Michael Howard, CEO of Fuller Park Community Development and lead organizer of the conference, welcomed participants with enthusiasm and shared the vision and purpose of URBAANE; however, he also discussed the reality of why communities of color within Chicago and other segregated cities must bridge multiple divides to economically and environmentally revitalize our communities. Following the impassioned welcome, keynote speaker Ken Page, Environmental Justice Officer of Illinois Environmental Protection Agency, spoke fervently about the responsibility of community members to protect themselves against environmental injustices but acknowledged the barriers to doing so.

“It’s organized dumping,” he said. “It isn’t by chance one morning you wake up and there are 200 tires in your community.”

It was apparent that the audience concurred with Page’s comments: The auditorium was full of attentiveness and energy. Listening to environmental justice issues at times is hurtful and discouraging. But, we were not gathered to vent. We gathered to celebrate, share our successes and next steps to revitalize, engage and advance our community’s economic, educational and ecological goals. As the opening plenary came to a close, people enthusiastically adjourned for the day’s sessions, sure of, if anything, that the events to come would be a remarkable experience for all.
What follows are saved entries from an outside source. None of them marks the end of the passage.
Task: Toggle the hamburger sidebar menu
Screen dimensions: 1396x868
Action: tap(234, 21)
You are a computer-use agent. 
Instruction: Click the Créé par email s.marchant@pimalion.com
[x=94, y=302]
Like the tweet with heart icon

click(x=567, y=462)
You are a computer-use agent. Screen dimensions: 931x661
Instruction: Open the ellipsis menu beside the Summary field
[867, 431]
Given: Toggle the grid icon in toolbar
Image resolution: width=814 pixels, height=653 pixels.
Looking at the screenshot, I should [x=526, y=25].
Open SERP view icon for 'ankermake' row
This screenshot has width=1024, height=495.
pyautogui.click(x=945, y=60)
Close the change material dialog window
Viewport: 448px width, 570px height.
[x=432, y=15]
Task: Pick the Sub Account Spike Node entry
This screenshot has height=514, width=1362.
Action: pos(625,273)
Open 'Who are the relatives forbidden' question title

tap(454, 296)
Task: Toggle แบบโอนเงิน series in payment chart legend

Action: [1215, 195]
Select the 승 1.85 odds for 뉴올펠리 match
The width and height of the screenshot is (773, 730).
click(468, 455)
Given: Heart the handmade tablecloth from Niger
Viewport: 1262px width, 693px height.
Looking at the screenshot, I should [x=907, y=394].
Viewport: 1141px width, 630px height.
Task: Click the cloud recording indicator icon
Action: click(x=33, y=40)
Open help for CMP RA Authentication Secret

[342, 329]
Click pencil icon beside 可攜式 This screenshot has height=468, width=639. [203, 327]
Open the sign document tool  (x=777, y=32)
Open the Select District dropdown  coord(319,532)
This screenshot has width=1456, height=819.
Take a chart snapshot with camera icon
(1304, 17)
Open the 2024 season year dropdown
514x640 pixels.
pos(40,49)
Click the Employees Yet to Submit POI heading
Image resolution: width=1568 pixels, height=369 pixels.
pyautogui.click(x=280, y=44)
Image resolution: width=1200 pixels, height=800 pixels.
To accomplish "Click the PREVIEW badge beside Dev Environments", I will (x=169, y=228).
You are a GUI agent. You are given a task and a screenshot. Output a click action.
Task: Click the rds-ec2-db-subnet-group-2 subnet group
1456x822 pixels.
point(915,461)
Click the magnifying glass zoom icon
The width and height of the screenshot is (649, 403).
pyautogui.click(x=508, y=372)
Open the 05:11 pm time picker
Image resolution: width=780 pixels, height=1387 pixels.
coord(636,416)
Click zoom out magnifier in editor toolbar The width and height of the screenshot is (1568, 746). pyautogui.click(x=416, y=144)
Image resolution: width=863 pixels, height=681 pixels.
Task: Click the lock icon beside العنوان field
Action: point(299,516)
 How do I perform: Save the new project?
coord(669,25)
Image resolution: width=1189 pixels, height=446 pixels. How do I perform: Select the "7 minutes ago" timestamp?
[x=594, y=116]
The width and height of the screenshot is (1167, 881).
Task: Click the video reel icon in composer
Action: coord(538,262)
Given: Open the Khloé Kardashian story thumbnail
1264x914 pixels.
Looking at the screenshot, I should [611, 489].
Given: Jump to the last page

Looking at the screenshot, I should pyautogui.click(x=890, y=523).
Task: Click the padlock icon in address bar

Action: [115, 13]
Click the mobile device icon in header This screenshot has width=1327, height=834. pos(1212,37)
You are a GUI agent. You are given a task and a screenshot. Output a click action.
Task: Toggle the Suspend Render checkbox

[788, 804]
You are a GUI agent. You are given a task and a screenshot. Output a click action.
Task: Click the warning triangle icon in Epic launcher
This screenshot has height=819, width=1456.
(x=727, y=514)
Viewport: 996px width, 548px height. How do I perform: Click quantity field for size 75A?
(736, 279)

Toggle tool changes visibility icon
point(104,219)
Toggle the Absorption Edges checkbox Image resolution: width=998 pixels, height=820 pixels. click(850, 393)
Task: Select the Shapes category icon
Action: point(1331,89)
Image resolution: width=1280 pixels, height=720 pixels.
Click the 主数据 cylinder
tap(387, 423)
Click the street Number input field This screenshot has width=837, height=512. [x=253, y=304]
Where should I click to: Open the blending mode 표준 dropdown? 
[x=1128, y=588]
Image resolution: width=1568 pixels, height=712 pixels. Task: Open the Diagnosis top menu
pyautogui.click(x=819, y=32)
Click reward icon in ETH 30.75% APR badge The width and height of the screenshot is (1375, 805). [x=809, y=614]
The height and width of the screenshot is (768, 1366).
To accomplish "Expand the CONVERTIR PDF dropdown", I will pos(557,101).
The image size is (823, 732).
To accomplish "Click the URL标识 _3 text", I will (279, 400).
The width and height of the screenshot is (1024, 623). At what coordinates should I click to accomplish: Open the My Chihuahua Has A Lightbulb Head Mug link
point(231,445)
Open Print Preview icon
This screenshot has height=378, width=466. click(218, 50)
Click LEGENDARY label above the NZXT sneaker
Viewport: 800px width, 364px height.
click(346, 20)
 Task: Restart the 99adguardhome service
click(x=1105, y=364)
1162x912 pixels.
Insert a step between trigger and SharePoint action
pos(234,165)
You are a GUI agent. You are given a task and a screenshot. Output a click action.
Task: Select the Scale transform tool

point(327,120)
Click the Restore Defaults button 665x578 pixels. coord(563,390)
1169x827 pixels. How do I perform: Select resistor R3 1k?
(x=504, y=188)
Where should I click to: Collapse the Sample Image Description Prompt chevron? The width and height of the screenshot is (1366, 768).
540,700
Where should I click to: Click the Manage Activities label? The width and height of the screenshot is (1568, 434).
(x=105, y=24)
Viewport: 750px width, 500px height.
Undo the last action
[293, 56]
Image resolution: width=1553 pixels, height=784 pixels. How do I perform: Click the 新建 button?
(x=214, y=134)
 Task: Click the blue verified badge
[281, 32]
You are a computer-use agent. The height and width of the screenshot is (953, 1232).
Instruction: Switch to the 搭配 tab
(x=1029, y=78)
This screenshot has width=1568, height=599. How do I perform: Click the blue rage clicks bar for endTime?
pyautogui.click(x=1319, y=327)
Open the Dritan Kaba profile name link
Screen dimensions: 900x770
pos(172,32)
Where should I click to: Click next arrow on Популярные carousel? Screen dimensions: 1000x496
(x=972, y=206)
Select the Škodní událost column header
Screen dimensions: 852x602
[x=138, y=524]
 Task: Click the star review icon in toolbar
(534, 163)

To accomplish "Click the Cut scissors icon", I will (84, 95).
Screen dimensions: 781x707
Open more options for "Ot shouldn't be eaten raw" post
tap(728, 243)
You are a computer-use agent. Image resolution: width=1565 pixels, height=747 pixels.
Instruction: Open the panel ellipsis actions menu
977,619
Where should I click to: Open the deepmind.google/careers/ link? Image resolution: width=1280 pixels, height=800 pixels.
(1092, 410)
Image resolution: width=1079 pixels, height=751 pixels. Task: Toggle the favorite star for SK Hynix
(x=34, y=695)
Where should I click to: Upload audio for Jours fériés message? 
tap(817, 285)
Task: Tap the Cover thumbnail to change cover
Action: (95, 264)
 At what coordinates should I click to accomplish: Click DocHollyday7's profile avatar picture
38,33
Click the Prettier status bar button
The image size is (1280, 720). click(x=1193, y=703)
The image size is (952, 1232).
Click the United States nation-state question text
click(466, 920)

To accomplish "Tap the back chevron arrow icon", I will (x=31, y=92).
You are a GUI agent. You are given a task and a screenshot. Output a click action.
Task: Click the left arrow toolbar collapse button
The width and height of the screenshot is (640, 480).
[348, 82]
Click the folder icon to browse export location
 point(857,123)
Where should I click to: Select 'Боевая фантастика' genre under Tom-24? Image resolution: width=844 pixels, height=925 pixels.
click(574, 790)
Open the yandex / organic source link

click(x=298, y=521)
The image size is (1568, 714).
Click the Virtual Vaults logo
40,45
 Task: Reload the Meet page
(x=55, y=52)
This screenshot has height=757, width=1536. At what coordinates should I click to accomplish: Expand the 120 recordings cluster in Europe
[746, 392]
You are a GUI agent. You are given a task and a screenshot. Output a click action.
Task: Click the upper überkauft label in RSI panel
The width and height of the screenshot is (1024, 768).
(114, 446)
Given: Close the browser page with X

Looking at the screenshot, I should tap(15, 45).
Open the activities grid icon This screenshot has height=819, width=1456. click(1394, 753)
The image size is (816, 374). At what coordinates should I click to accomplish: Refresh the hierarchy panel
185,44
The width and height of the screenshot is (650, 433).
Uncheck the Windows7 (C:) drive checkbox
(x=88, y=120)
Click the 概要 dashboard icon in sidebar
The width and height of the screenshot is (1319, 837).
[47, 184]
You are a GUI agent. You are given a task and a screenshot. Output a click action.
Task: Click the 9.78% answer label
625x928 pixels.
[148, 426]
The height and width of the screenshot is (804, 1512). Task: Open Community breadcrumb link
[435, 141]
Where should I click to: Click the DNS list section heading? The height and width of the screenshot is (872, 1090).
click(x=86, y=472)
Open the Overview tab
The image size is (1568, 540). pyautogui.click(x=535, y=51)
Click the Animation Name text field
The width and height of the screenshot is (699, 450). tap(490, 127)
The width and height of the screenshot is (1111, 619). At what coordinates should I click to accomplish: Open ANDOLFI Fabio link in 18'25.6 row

During the conference—which, according to Toni Anderson a speaker and director of Chicago’s Camp Butterfly, was “inspiring and right on time”—attendees were able to visit with numerous vendors including minority owned and operated green businesses as well as city and state officials. The conference culminated in the commemoration of the late Hazel Johnson, who has been spoken of as the mother of environmental justice. As the founder of People for Community Recovery, her work on the southeast side of Chicago in Altgeld Gardens was and still remains an instrumental grassroots organization. The Hazel Johnson Environmental Excellence Award was given to a long time environmental and community activist, Carolyn Thomas from God’s Gang. The award honors individuals or organizations that have exhibited excellence in providing resolutions, through legislation, research, community outreach or education, as related to communities of color.

Partners Chicago State and Fuller Park Community Development created an experience that surpassed expectations. With over 150 attendees through the course of the day, the overall message was received loud and clear. Communities of color do contribute to the discourse of urban ecological issues, and it is time that a bridging of social networks occurs between scientists, policy makers, government agencies and community organizations to accomplish future goals and resolve lingering problems.

Urban environmental and ecological issues are increasingly being highlighted as concerns for people of color and low-income communities. If we as members of ESA believe that our work can benefit diverse communities, it is in our best interest to engage and network in a meaningful way. Attending and or facilitating conferences such as URBAANE will allow our membership as well as other professional organizations to better connect with communities of color. Then we can determine the best ways in which our partnerships benefit the dissemination of ecological findings for real world applications.